START SUPPLIED MATERIAL
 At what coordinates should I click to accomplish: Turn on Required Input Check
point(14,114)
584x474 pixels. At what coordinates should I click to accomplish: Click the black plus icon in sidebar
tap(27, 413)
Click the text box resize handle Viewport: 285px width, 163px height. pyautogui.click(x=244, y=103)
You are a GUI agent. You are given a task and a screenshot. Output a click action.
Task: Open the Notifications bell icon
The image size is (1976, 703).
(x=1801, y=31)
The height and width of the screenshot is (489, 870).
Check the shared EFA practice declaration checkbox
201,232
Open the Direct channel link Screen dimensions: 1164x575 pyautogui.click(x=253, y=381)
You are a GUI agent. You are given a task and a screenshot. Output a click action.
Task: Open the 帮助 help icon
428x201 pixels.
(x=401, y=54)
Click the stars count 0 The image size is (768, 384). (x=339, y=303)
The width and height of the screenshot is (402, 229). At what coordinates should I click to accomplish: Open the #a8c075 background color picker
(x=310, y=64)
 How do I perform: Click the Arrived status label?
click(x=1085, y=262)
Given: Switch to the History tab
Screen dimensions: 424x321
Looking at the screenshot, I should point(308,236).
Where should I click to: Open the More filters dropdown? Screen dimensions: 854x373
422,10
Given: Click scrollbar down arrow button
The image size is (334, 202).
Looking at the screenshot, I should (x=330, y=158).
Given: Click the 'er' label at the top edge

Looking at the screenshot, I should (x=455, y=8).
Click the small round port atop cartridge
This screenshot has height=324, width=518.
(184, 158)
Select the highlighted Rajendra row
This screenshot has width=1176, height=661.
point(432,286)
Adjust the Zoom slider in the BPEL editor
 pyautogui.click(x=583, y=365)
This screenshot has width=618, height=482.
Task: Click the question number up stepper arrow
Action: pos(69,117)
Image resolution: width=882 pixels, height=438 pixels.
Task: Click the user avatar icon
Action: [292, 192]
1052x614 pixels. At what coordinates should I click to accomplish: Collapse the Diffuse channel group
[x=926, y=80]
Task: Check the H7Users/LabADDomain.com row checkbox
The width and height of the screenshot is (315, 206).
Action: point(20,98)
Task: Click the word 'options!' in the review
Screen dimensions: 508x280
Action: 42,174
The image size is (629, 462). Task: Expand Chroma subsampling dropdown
END SUPPLIED MATERIAL
The output should be exactly the lines above from the line containing "Task: Open the 帮助 help icon" to the line containing "Given: Click scrollbar down arrow button", inclusive, with no other lines.

#### TASK OUTPUT:
Task: Open the 帮助 help icon
428x201 pixels.
(x=401, y=54)
Click the stars count 0 The image size is (768, 384). (x=339, y=303)
The width and height of the screenshot is (402, 229). At what coordinates should I click to accomplish: Open the #a8c075 background color picker
(x=310, y=64)
 How do I perform: Click the Arrived status label?
click(x=1085, y=262)
Given: Switch to the History tab
Screen dimensions: 424x321
Looking at the screenshot, I should point(308,236).
Where should I click to: Open the More filters dropdown? Screen dimensions: 854x373
422,10
Given: Click scrollbar down arrow button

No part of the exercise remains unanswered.